Aviva chief says UK should ‘stop talking ourselves down’ as companies shun London listings

Aviva’s chief executive Amanda Blanc has called on UK companies and policymakers to “stop talking ourselves down” as anxiety grows about an exodus from the London stock market. 

The decision of groups such as chipmaker Arm and building materials giant CRH to opt for listings in New York has fed concern about the decline of the UK’s capital markets. This week, Legal & General boss Sir Nigel Wilson lamented the “perpetual drift” away from the City. UK policymakers and regulators have also shared their concerns about a rash of delistings.

“We want the UK to be successful and I think we should stop talking ourselves down,” Blanc told the Financial Times, after the publication of the company’s full-year results.

“For me, I do believe we have a lot of the component parts in the UK, and we just need to get out of our own way and actually start delivering on some of the stuff that we said we would do,” she added.

Blanc highlighted the government’s planned overhaul of insurance solvency rules, which the industry hopes will unlock £100bn of investment in UK infrastructure. The UK economy would benefit from “a bit of confidence”, she added. 

Aviva’s shares rose 3 per cent by lunchtime in London after its full-year operating profits of £2.2bn came in ahead of analyst expectations, driven by a good performance by its UK life business and changes in longevity assumptions.

The insurer’s year-end solvency level also beat consensus estimates, clearing the way for the company to announce a fresh £300mn share buyback. Aviva also improved its future dividend guidance, with it now expecting low-to-mid single-digit growth in the cash cost of the dividend after the £915mn that should be returned in respect of this year.

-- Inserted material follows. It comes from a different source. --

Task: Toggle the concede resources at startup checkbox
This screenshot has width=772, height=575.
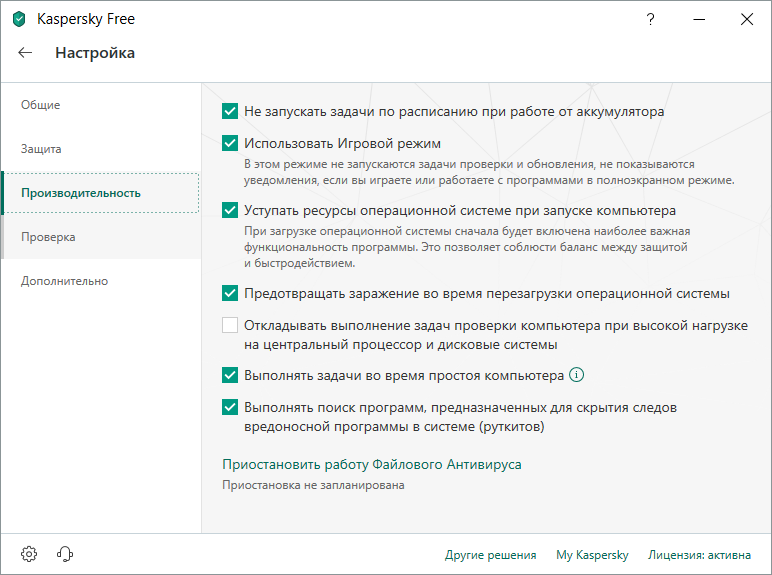Action: point(230,211)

In the results statement, Blanc highlighted that this took the total capital return to shareholders to more than £5bn since 2021. That was the number originally pushed for by Cevian, the activist shareholder that took a stake in Aviva that year, becoming one of its largest shareholders. It has now reduced its stake below 5 per cent. 

Cevian partner Niko Pakalén said Aviva’s management had done an excellent job restructuring the company and that the day’s announcements showed a “strong start” to the next phase of “delivering on Aviva’s full long-term potential”.

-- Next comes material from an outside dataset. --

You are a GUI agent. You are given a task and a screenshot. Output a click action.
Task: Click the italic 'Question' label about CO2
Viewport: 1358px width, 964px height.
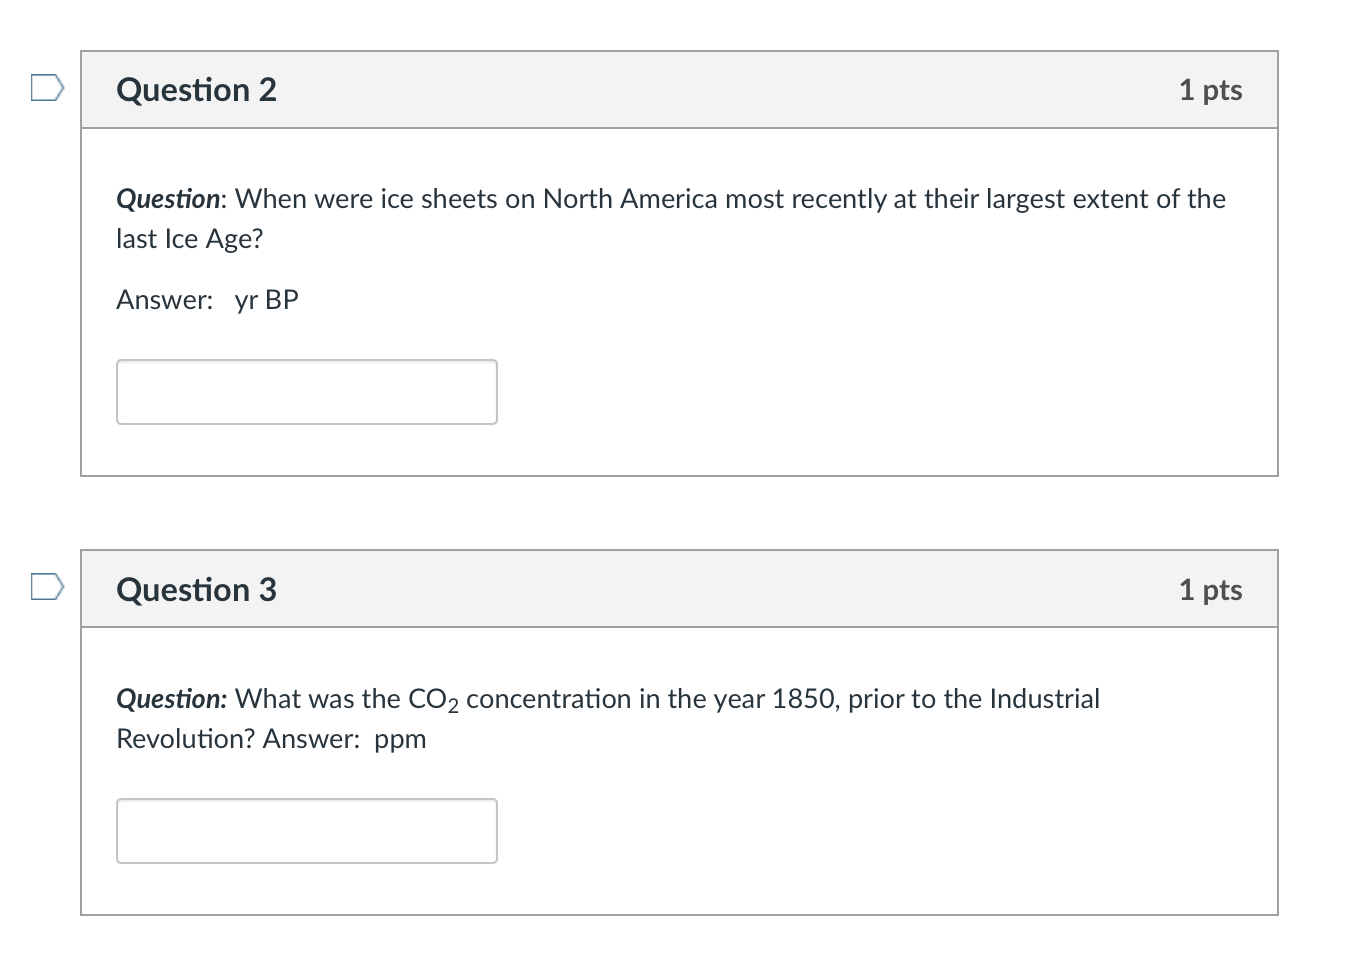(x=170, y=699)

One area the company is relying on for future growth is the market for corporate pension deals, where businesses pay to transfer their pension liabilities to an insurer. Rising interest rates have made such deals possible for a swath of pension schemes.

Aviva did 50 deals for schemes in 2022, worth a total of £4bn, and expects to complete deals worth £15bn to £20bn in total by 2024. But Blanc said the insurer “would not be prepared to enter into a pricing war” as providers compete fiercely for business.

Elsewhere, conditions in Aviva’s asset management business are expected to remain “challenging” amid choppy markets. But the group’s general insurance business managed to turn an underwriting profit, again in line with analyst forecasts, despite the threat from inflation driving up claims costs.